The specific placement of the electrodes in the bony labyrinth is determined by neuronal signal testing at the time of implant. The superior semicircular canal, lateral semicircular canal and posterior semicircular canal each receive one electrode array.
A National Institutes of Health grant funded the development of the device and its initial testing at the Washington National Primate Research Center. The promising results from those tests led the U.S. Food and Drug Administration, in June, to approve the device and the proposed surgical implantation procedure. Shortly thereafter, the limited surgical trial in humans won approval from the Western Institutional Review Board, an independent body charged with protecting the safety of research subjects.
By basing their invention on cochlear implants whose design and surgical implantation were already FDA-approved, Phillips and Rubinstein leapfrogged scientists at other institutions who had begun years earlier but chosen to develop novel prototypes.
"If you started from scratch, in a circumstance like this where no one has ever treated a vestibular disorder with a device, it probably would take 10 years to develop such a device," Rubinstein said.
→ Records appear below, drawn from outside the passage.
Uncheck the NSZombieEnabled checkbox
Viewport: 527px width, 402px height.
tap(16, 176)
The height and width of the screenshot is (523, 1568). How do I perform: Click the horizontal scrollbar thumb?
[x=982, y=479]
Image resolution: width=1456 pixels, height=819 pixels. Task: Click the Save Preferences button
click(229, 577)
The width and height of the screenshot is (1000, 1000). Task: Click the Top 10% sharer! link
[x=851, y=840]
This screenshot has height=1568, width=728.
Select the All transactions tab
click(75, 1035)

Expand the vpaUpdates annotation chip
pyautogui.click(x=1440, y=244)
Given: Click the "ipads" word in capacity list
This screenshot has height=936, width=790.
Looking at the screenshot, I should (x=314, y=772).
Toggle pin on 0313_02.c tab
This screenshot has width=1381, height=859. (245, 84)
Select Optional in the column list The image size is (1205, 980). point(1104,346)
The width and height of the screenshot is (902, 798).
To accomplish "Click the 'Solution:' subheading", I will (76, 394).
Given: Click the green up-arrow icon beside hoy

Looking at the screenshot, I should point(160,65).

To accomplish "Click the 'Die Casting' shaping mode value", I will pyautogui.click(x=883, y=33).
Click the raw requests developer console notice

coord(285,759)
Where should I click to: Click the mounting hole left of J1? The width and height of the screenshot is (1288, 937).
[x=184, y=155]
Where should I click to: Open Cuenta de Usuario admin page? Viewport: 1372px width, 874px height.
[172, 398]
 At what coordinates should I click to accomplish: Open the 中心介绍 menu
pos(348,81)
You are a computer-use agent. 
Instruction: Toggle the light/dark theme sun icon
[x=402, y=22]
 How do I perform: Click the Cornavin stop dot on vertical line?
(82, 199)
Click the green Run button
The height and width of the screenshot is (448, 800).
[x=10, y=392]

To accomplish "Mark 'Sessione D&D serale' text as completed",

The device epitomizes the translational advancements pursued at UW's academic medical centers, he said. He credited the team's skills and its access to the primate center, whose labs facilitated the quick turnaround of results that helped win the FDA's support.
A successful human trial could lead the implant to become the first-choice surgical intervention for Meniere's patients, Phillips said, and spark collaboration with other researchers who are studying more widespread balance disorders.
The first patient will be a 56-year-old man from Yakima, Wash. He has unilateral Meniere's disease and has been a patient of Rubinstein's for about two years.